Kahvaltımı yaptım, çamaşırları makineye yerleştirdim. Elbette on iki olmadan çalıştırmayacağım ama battı bana sepetin ortalıkta durması. Mutfağa dönüp bir kahve daha pişirdim kendime. sanırım hala alışamadığım nadir şeylerden biri de tek başıma Türk kahvesi içmek. Küfür gibi geliyor insana.
Mutfak masasının kıyısına iliştim. Sabah ışığında renkleriyle mutfağımı neşeye boğan anemonlara gülümsedim. Çiçeklere gülümsemeye başladıysam oldum sanki! Hadi hayırlısı.. Sonra yine karşı pencereye takıldı gözüm. Odanın düzenini hatırladım.
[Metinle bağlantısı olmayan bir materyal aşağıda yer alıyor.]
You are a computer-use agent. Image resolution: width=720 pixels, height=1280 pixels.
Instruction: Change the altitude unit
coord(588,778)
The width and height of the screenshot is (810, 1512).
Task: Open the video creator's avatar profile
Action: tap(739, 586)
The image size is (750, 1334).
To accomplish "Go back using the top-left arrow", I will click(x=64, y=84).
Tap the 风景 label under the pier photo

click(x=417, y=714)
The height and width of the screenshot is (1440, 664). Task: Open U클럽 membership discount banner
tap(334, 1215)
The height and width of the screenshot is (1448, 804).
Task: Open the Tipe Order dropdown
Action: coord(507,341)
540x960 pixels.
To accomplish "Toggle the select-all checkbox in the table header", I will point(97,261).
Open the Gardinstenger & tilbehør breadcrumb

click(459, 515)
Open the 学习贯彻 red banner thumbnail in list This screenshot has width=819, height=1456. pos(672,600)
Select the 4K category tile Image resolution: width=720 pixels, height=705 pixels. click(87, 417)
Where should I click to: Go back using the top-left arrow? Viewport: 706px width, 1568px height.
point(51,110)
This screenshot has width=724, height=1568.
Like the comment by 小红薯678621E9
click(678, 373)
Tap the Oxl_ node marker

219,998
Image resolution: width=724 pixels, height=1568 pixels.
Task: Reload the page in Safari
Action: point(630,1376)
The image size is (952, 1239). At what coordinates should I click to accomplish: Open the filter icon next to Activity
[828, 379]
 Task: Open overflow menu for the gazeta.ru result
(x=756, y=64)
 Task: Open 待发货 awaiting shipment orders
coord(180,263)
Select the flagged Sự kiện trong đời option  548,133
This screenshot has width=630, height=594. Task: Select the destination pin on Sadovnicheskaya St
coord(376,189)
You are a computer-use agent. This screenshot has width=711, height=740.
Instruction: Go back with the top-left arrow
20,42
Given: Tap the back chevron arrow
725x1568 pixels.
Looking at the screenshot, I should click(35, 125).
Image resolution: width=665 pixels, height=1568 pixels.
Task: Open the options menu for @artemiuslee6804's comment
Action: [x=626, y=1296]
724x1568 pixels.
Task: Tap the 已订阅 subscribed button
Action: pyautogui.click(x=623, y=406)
Birbirine paralel duran yataklarımızı, karşı duvara yaslanmış kitaplığımızı ve çalışma masalarımızı. Üç kapaklı kıyafet dolabımızı. Babam o odayı kardeşim ve benim için özel olarak çizdirip yaptırmıştı. Çok sevimli bir avizemiz ve Niyazi Toptoprak imzalı iki tablomuz asılıydı duvarda. Bir de Cihat Burak. Üçünü de çok severdik. Yerde üzerinde çiftçiler olan bizim oda için özel dokunmuş bir halı vardı. O halı da hala duruyor, ne tuhaf.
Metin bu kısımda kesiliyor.